Ecuador, February 25: Guayaquil to Cuenca
My first thought after touching down in Guayaquil, Ecuador in February 2012: South America is is closer than I thought. I had flown there with my friend Chris, and the two of us were meeting up with a third friend, Carlos, who was Ecuadorian by decent and had arrived a week earlier to spend time with his family. The flight from Boston had been an easy one: a quick hop to Miami, then another quick hop to Ecuador. Despite the layover, it had been a far less painful travel experience than anticipated.
In addition to spending a bit of time with Carlos’ family, both in Guayaquil and on the coast, the three of us planned to rent a car and spend the bulk of the trip on the go, exploring Ecuador by road through jungles and mountains, with planned stops in a few specific towns along the way. Carlos’ family helped facilitate the trip by putting all of us up for a couple of nights, playing chauffeur to and from the airport, and helping us navigate the Ecuadorian rental car process, which involved some advanced Spanish-only haggling that I think even Carlos, a far more proficient speaker than I, felt nervous about going alone. Obtaining the rental car occupied the bulk of our first morning in the country, but we still had time to check out El Parque de las Iguanas (a small park in the center of the city where the Iguanas run wild) and take a walk down el Malecón, a new walkway along the Guayas River. We also joined Carlos’ cousin, who had assisted with obtaining the rental car, at one of his local lunch haunts for some tasty fish, shrimp and rice. Bellies full, we were on our way around mid-afternoon.

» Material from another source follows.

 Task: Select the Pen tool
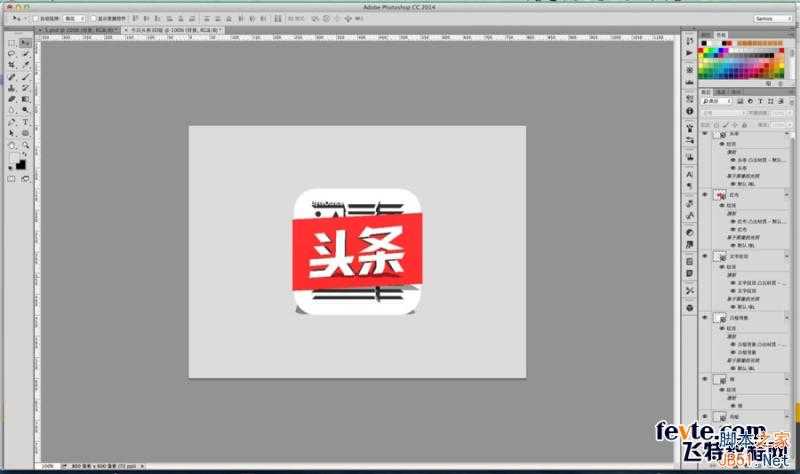(12, 121)
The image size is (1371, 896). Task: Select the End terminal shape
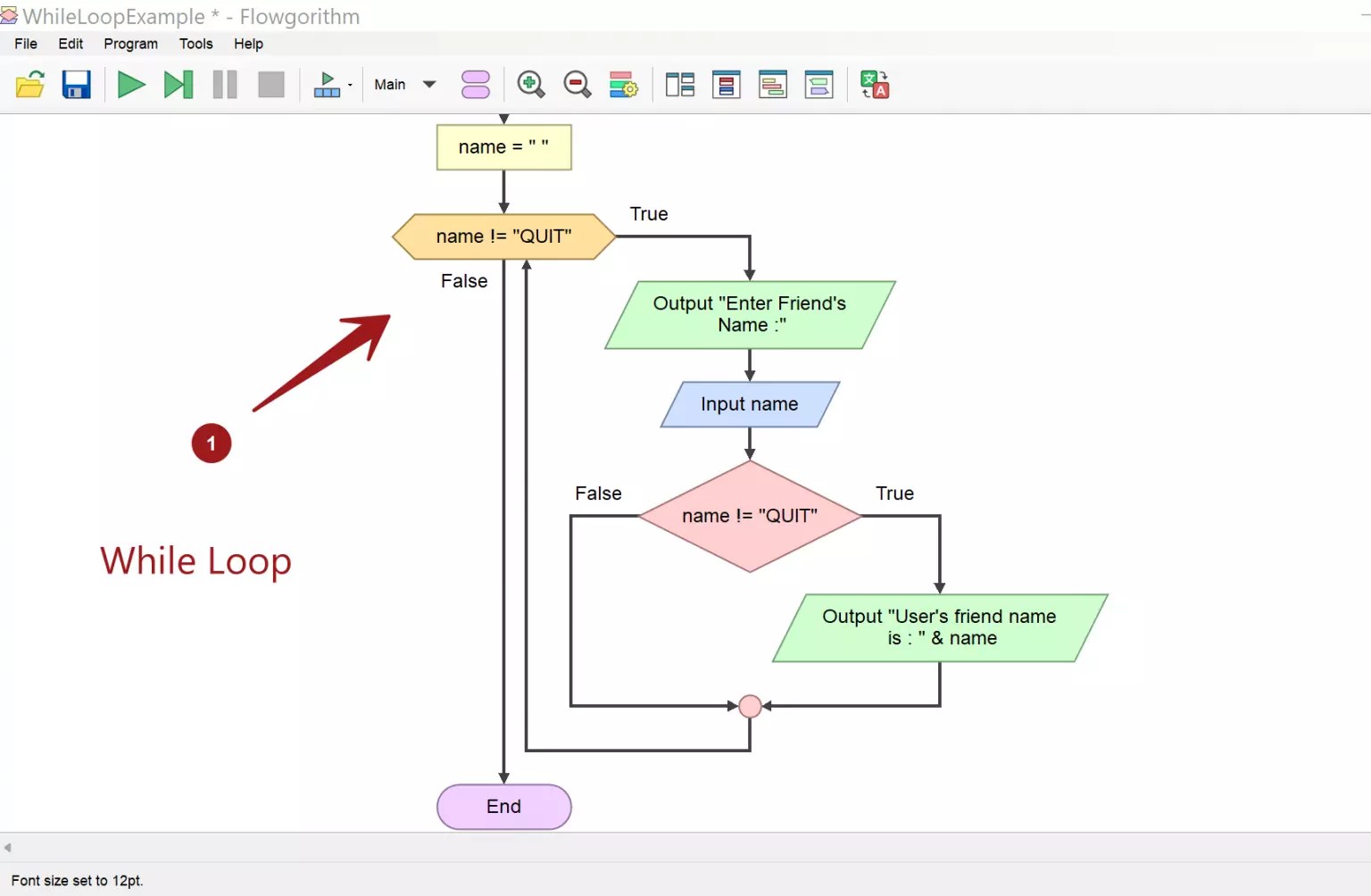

Guayaquil is not a pretty city, but the countryside that began soon after we left was green and lush, although noticeably dotted with reminders of the poverty that was a daily reality for many. The ride to Cuenca took us through the mountains, at times affording us beautiful views of the countryside below, and at other times, no views at all. Around the top of the mountains we encountered a long stretch of road where the fog was as thick as pea soup and visibility was nonexistent – like driving through the clouds. Luckily, Carlos did well despite the conditions, and we arrived safely in Cuenca in the early evening.
Our destination was Hostal Macondo, which was recommended in our guidebook and online – for good reason, we soon found out. It was easily one of the nicest hostels I’ve stayed in. With clean private rooms, charming garden-filled grounds and a complimentary breakfast, it could have easily gotten away with marketing itself as something a bit more upscale. After checking in, we headed into town for a look around and a bite to eat. Cuenca is a lovely mountain town with a distinct colonial feel – a nice change from Guayaquil. We found a restaurant that was billed as “authentic” in our guidebook, and although a part of me was skeptical that anything listed as such could actually fulfill the description, we did manage to have a good meal. I ordered seco de pollo, a traditional dish described as an Ecuadorian stew but that more resembled a simple piece of chicken with sauce on top. Either way, the flavor was good – no complaints.
Outside our restaurant street musicians had started playing and a group of spectators and dancers began to grow. It was a happy, lively neighborhood atmosphere and a fun thing to stumble upon after dinner. The three of us took a spin around the gardens in the center of town, absorbing the ambiance and admiring the colonial buildings and churches that surrounded the garden. We finished the evening with a cheap bottle of wine that we brought back to the hostel and shared in the gardens over numerous games of cards and good conversation.